User Account Control—What’s with the Continue/Cancel?
by Joe Lear
The design of Windows Vista has been about increased security. One area
that has been changed is in the area of the security rights users need for
day to day computer operations.
Under XP, activities such as adding a network printer and installing
some devices requires administrator rights which gives the user total control
of the machine. Many programs require that the user has administrator rights
to even run correctly under XP.
This can and has been a security issue. When a user runs with administrator
rights, this can allow websites to download and install spyware, adware,
and viruses unknown to the user.
To help prevent viruses and malware from being installed, Vista has been
designed to allow the user to perform day to day operations with limited
rights (a standard user). What does this mean to you? Most of the time
you will run as a standard user, but we are still giving
you administrator rights on the machine and you will be able to install
programs, and devices that you need to do your job.
you perform operations that require administrative rights, you will receive
a User Account Control Dialog Box or prompt to Click continue if you want
to perform the desired operation or Cancel if you do not. Some operations
(such as copying files to location on the C drive outside your user profile)
can result in 2 or more of these continue dialog boxes.
Programs which have not been certified or signed will give you a different
dialog box in which you need to click Allow to continue the installation.

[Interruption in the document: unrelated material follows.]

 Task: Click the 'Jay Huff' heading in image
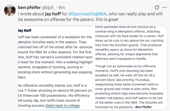25,30
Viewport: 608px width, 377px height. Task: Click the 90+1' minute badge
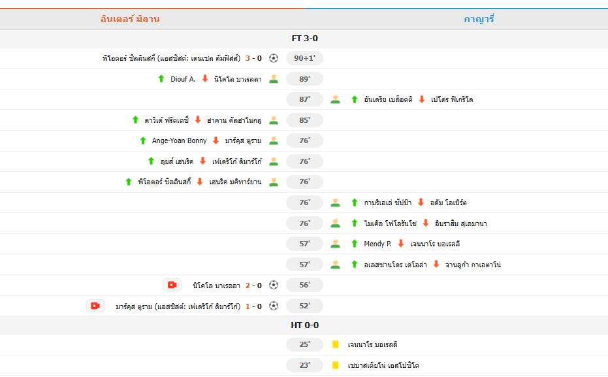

If you see these prompts when visiting web sites or opening downloaded
files, this is the time to ask yourself if this is something you want to
have happen or if this could be malicious activity trying to access your
computer such as a virus or other malware. If it’s not something you want
to do or did not expect to do, simply click cancel and the program or process
will not occur.
This is not a complete description of how User Account Control helps
to protect your computer nor is User Account Control complete protection
from malware and viruses, but it does give you an additional defense against
them as long as you think before you click continue.